• [Data for processing]:
----------------------------------------
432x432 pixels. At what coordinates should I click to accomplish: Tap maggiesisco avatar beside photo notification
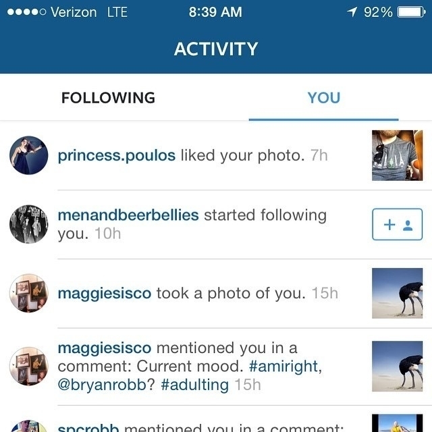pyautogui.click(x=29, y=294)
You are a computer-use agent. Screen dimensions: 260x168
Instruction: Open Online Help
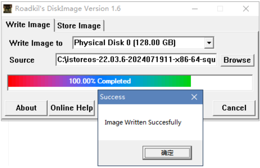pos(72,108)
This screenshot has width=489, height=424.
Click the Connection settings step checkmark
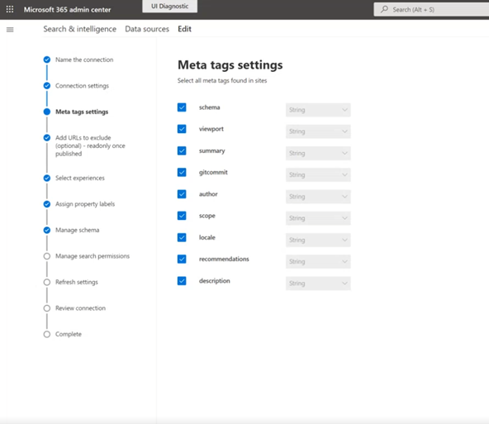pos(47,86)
----------------------------------------
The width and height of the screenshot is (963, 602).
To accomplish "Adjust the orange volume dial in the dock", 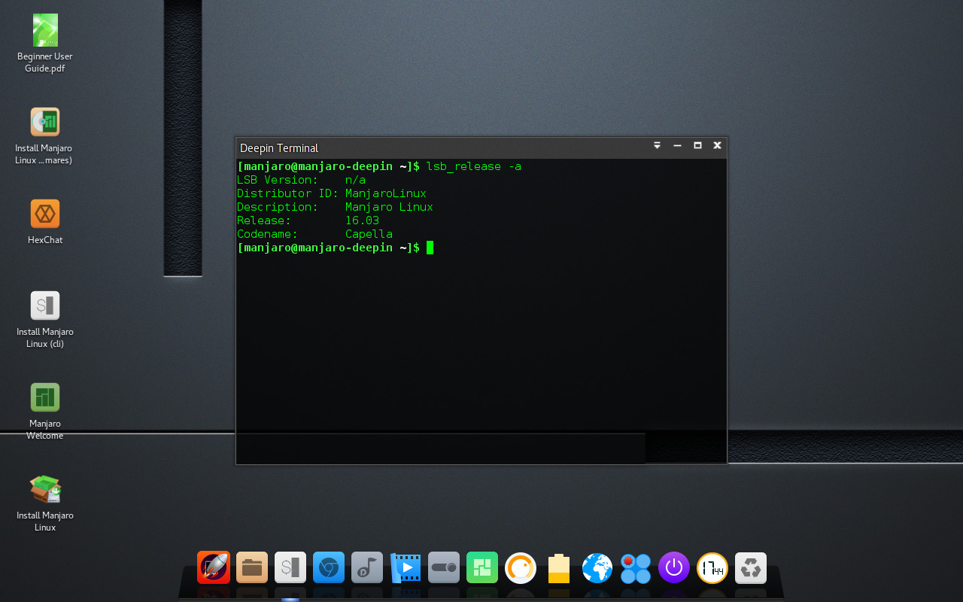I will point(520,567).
----------------------------------------
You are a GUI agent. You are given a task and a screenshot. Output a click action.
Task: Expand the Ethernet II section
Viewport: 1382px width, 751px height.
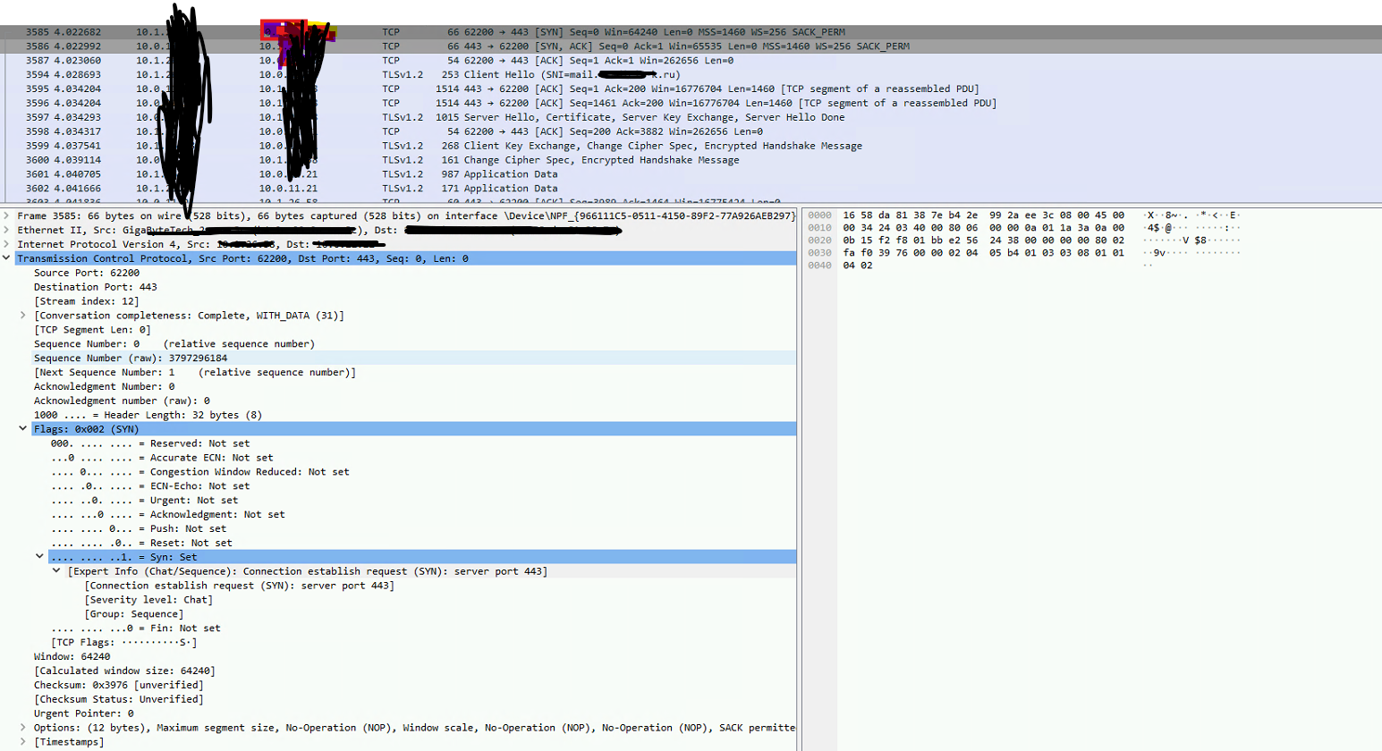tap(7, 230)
----------------------------------------
• [Task to carry out]: Please report every line in the entries above that holds the string "screenshot".

• [Exercise output]:
This screenshot has width=489, height=424.
The width and height of the screenshot is (963, 602).
You are a GUI agent. You are given a task and a screenshot. Output a click action.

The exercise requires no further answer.